**What is needed:** What you should output is the data below, unchanged in every character.

**Extracted entries:**
Content starts
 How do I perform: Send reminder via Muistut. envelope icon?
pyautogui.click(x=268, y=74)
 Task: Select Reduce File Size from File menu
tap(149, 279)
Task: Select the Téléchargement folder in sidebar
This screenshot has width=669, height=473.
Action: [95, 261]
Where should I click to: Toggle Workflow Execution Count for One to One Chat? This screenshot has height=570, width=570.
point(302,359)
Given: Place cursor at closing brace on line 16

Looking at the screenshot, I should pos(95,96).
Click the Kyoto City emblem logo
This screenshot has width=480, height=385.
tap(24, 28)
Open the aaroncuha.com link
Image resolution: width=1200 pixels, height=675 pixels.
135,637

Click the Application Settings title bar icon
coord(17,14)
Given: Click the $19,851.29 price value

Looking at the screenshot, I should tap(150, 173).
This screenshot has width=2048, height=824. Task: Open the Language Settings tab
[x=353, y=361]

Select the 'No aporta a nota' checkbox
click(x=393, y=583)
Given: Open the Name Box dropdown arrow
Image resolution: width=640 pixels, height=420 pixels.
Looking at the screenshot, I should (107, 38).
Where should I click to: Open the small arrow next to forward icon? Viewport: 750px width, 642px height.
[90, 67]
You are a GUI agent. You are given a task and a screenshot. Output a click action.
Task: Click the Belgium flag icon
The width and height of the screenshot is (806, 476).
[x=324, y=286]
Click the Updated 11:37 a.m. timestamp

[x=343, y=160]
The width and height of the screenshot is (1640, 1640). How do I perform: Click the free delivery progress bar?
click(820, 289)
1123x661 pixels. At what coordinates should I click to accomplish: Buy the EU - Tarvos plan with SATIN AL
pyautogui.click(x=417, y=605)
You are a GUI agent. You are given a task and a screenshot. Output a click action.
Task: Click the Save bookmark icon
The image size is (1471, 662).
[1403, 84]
Content ends
**Solution for this problem:**
 How do I perform: Send reminder via Muistut. envelope icon?
pyautogui.click(x=268, y=74)
 Task: Select Reduce File Size from File menu
tap(149, 279)
Task: Select the Téléchargement folder in sidebar
This screenshot has width=669, height=473.
Action: [95, 261]
Where should I click to: Toggle Workflow Execution Count for One to One Chat? This screenshot has height=570, width=570.
point(302,359)
Given: Place cursor at closing brace on line 16

Looking at the screenshot, I should pos(95,96).
Click the Kyoto City emblem logo
This screenshot has width=480, height=385.
tap(24, 28)
Open the aaroncuha.com link
Image resolution: width=1200 pixels, height=675 pixels.
135,637

Click the Application Settings title bar icon
coord(17,14)
Given: Click the $19,851.29 price value

Looking at the screenshot, I should tap(150, 173).
This screenshot has width=2048, height=824. Task: Open the Language Settings tab
[x=353, y=361]

Select the 'No aporta a nota' checkbox
click(x=393, y=583)
Given: Open the Name Box dropdown arrow
Image resolution: width=640 pixels, height=420 pixels.
Looking at the screenshot, I should (107, 38).
Where should I click to: Open the small arrow next to forward icon? Viewport: 750px width, 642px height.
[90, 67]
You are a GUI agent. You are given a task and a screenshot. Output a click action.
Task: Click the Belgium flag icon
The width and height of the screenshot is (806, 476).
[x=324, y=286]
Click the Updated 11:37 a.m. timestamp

[x=343, y=160]
The width and height of the screenshot is (1640, 1640). How do I perform: Click the free delivery progress bar?
click(820, 289)
1123x661 pixels. At what coordinates should I click to accomplish: Buy the EU - Tarvos plan with SATIN AL
pyautogui.click(x=417, y=605)
You are a GUI agent. You are given a task and a screenshot. Output a click action.
Task: Click the Save bookmark icon
The image size is (1471, 662).
[1403, 84]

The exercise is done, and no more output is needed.